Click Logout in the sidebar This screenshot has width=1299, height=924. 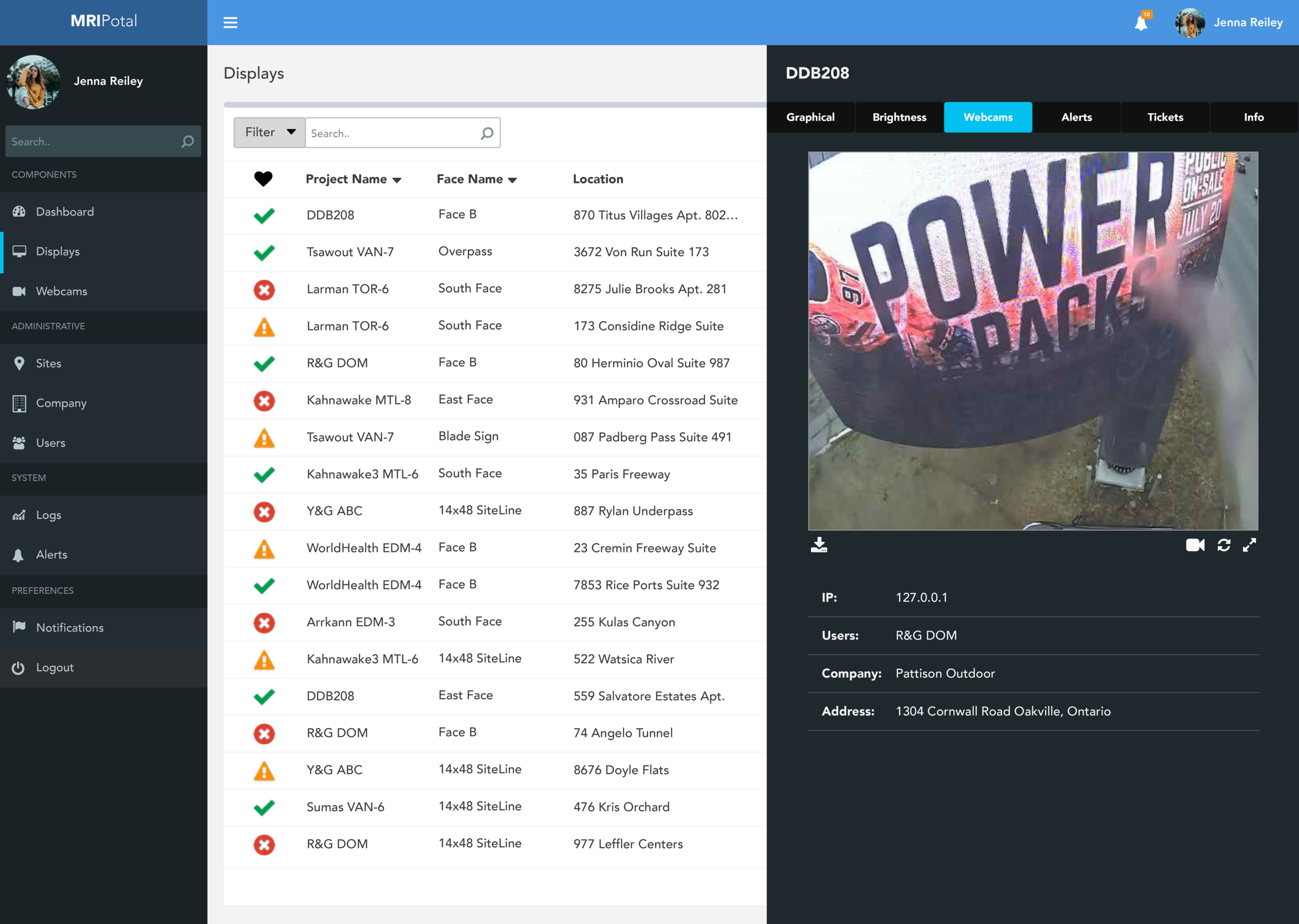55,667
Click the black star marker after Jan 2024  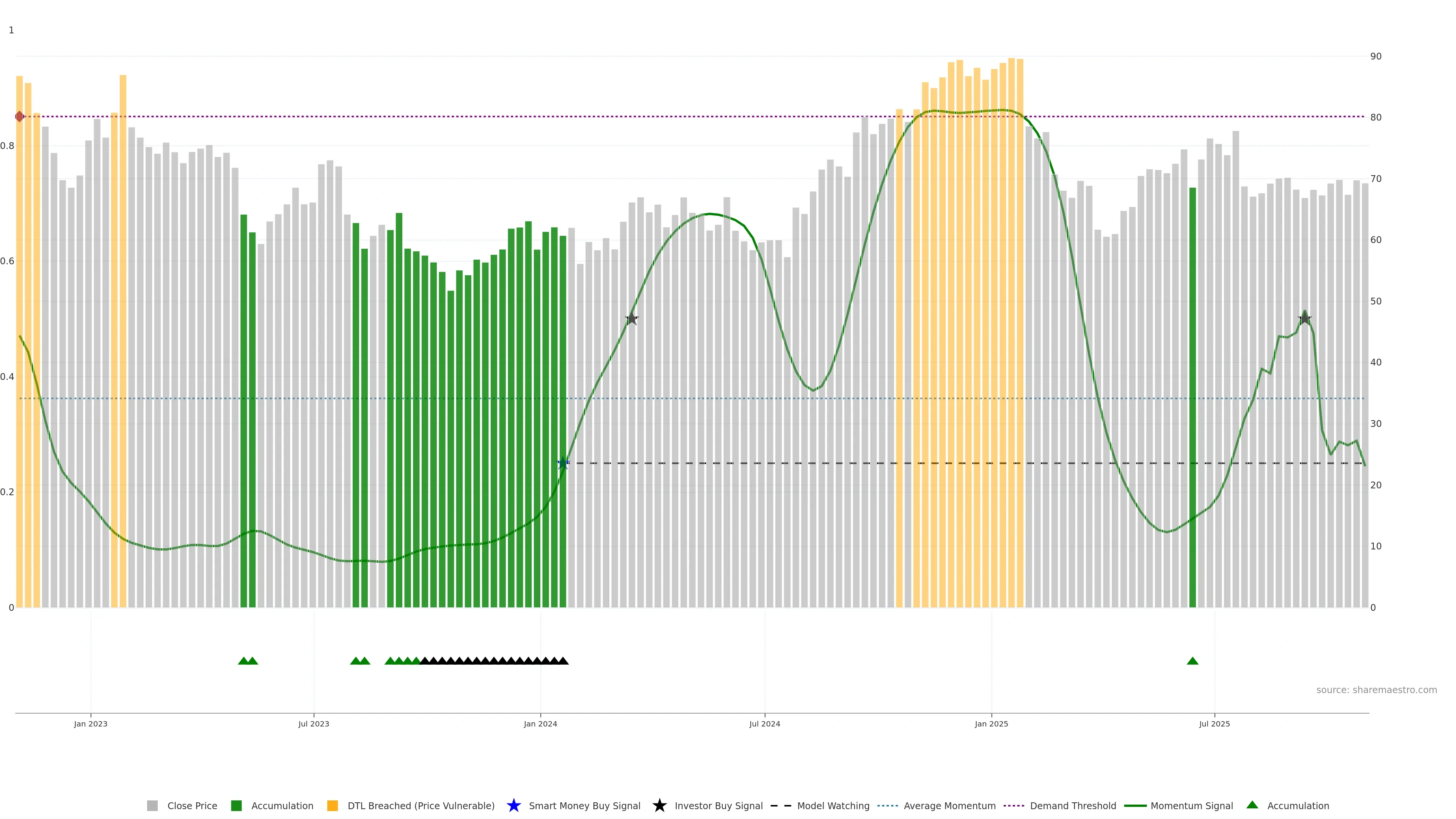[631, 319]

════════════════

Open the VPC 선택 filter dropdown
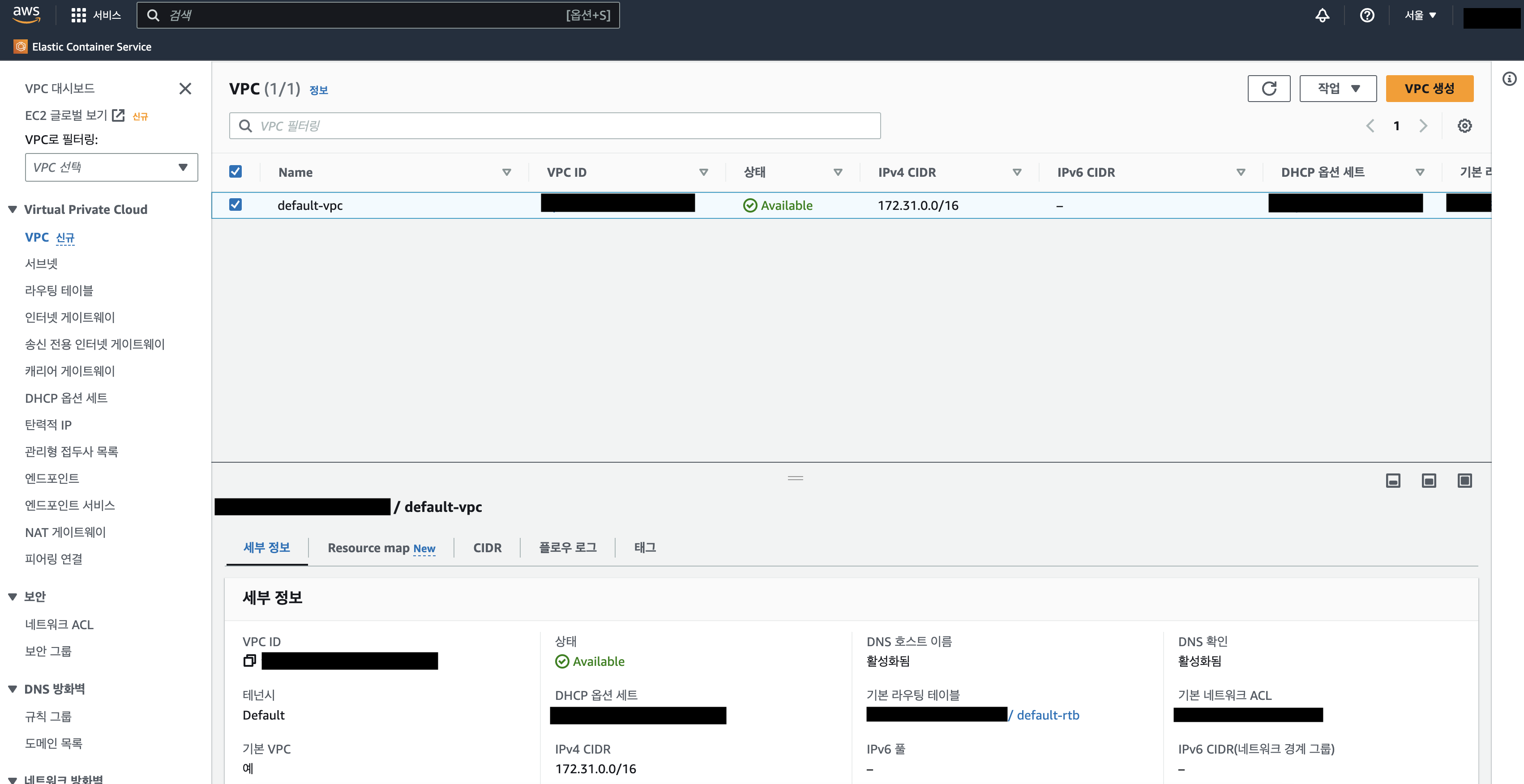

════════════════

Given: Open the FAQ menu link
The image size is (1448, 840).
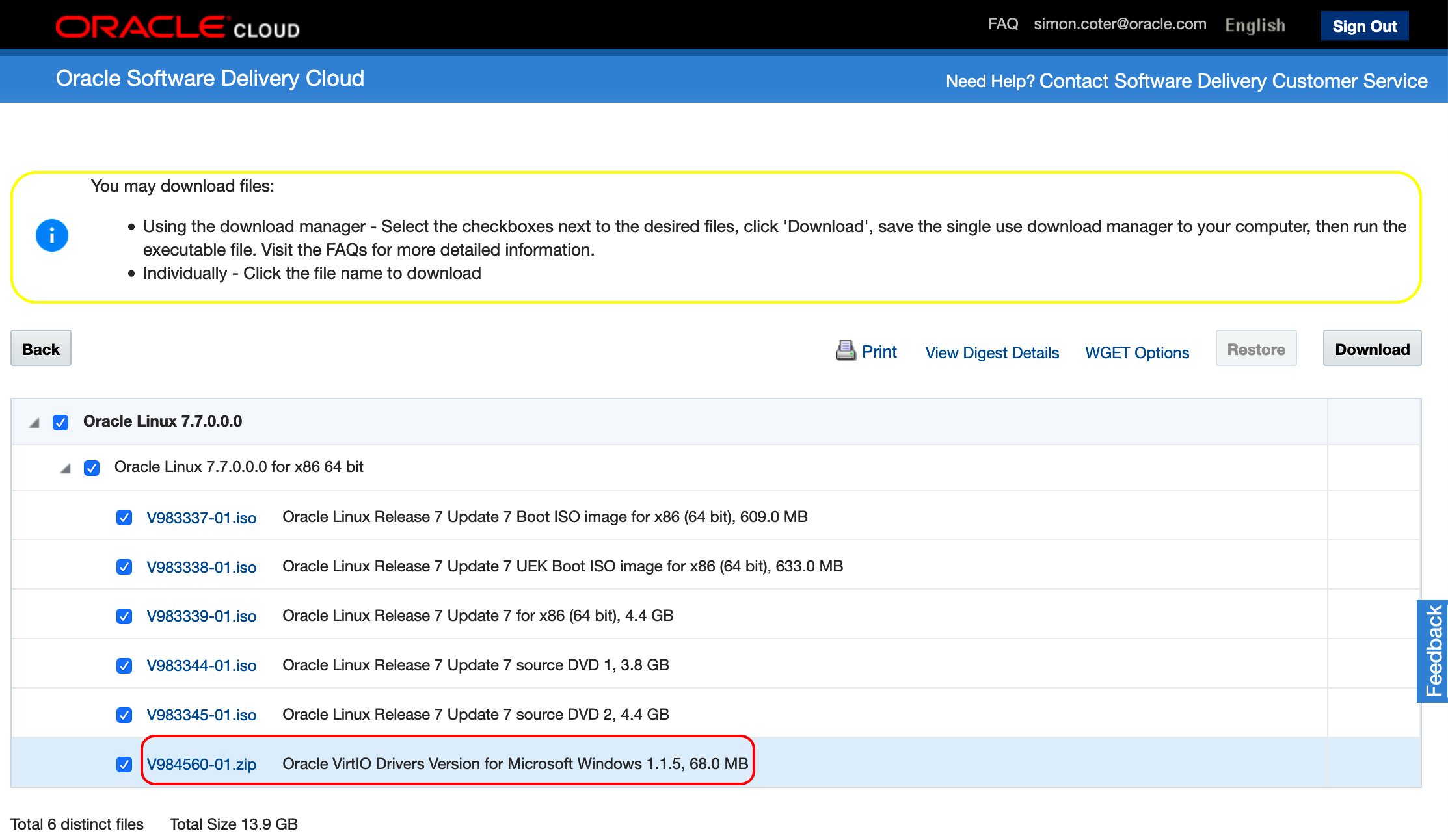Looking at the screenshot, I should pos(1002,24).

════════════════

- What the task asks: Take every line above that includes "Open" and list it.

- Your response:
Open the VPC 선택 filter dropdown
Given: Open the FAQ menu link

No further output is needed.